The church is an active parish church with regular services. The graveyard around it includes weathered medieval Celtic crosses and stones marking the burials of sailors lost on this coast over centuries. The whole assembly, sand-and-dune-and-Norman-stone, is one of the more atmospheric coastal churches in Britain.

For visitors, Church Cove is the family beach: sandy bottom, gentle gradient, easy from the car park, the church-and-dune backdrop, classic bucket-and-spade. It does have summer dog restrictions (typically May to September, with dogs welcome before 8am and after 6pm).

Dollar Cove

The smaller beach a few minutes' walk north of the car park. Pebbly and rocky rather than sandy, with darker grey sand, dramatic exposed cliffs, and rockpools at low tide. Quieter than Church Cove because of the harder underfoot and the fewer beach-day amenities. It is dog-friendly year-round, which makes it a popular pick with the local dog-walking community.

The turquoise water and rolling surf of Dollar Cove at Gunwalloe on Cornwall's Lizard Peninsula, with rocks and pebbles in the foreground, dramatic exposed cliffs running off to the headland, and pink sea thrift flowering on the clifftop in the foreground.
Dollar Cove: pebblier, rockier and dog-friendly all year. The cove takes its name from a Spanish silver-dollar shipwreck centuries ago.

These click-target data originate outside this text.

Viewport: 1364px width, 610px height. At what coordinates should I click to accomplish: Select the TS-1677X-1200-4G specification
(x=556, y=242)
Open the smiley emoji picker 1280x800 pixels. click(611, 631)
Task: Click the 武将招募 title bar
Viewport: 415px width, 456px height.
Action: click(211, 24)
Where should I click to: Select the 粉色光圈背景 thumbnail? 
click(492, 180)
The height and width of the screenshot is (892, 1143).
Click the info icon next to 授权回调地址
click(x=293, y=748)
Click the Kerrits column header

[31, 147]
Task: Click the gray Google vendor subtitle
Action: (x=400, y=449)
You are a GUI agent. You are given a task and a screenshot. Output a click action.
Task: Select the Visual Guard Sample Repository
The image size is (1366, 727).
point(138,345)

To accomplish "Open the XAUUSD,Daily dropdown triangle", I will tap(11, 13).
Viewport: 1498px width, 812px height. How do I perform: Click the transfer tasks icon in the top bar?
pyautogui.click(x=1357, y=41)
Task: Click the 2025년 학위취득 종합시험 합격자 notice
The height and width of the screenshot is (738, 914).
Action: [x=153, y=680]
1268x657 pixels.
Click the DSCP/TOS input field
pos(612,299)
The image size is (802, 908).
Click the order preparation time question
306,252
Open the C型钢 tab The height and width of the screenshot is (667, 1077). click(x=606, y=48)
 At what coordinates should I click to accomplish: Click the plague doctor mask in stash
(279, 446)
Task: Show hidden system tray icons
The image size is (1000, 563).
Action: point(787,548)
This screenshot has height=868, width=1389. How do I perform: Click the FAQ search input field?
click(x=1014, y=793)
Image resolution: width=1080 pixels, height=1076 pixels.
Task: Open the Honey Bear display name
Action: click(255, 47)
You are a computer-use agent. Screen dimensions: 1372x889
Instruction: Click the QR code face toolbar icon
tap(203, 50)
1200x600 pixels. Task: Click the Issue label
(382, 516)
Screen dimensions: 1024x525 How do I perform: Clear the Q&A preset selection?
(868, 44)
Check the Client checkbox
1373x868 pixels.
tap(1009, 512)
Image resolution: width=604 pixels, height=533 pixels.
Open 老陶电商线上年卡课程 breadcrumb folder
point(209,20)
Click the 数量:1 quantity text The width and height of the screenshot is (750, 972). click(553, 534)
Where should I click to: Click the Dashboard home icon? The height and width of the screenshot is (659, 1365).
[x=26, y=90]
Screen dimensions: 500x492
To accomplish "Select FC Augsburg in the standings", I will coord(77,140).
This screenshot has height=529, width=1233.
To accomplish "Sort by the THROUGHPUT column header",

The cove takes its name from a Spanish galleon wrecked on the rocks here in the early modern period (sources variously place it in the 16th or 18th century). The wreck is said to have been carrying a fortune in Spanish silver dollars (the famous "pieces of eight"), and for centuries afterwards, silver coins washed up on the beach after winter storms. The legend is well-attested in local records, and coins are still occasionally found by beachcombers today, especially after big swells. Whether you find one or not, walking the beach knowing the story is its own kind of pleasure.

Practically, Dollar Cove is more for paddling, rockpooling and clifftop walking than for proper swimming. Rocks under the surface make it safer to paddle than to swim, and the water can be deceptively choppy in onshore winds. For a proper swim, head south to Church Cove or further south to Polurrian or Poldhu Cove.

Walking between the two

The South West Coast Path runs along the path between Dollar and Church coves. The full short circular walk from the car park, to Dollar Cove, around the edge of the headland that seperates them and down to Church Cove, and then back to the car park via the church and dunes, takes around 20-30 minutes at an unhurried pace. The headland between the coves has some fabulous vistas of the western Lizard, with views in both directions along the coast.

For more on the wider Lizard cliff walks, see our hiking the Lizard Peninsula and Lizard one-day road trip guides.

Visiting practicalities

  • Parking: the Gunwalloe NT car park serves both beaches. Paid for non-members, free for NT members. Fills fast in summer; arrive before 11am or come outside peak hours.
  • Toilets: at the car park (open all year).
  • Cafe: there is a small seasonal cafe at the car park selling coffee, ice creams, sandwiches and Cornish-leaning cake. For a proper lunch, the Halzephron Inn at Gunwalloe village (10 minutes back up the lane) is the local pub and one of the better pub-food picks on the Lizard.
  • Lifeguards: Church Cove is RNLI lifeguarded in the summer. Dollar Cove is not. The nearest other summer cover is at Poldhu Cove or Polurrian Cove a few miles south. See our seaside safety guide before any swim.
  • Best time to visit: May to September for warmth and colour; January through March for atmospheric Atlantic-storm visits to the church and a near-empty beach.

Beyond Gunwalloe

For the wider Lizard, Dollar and Church Cove pair naturally with:

  • Mullion Cove and Polurrian Cove five minutes south, with the famous Mullion harbour and the long sandy Polurrian.
  • Kynance Cove 15 minutes south, the picture-postcard turquoise beach of the Lizard.
  • Lizard Point itself, the southernmost tip of mainland Britain.
  • Helston 10 minutes north for lunch and the Saturday-morning Furry Dance if you're visiting in May.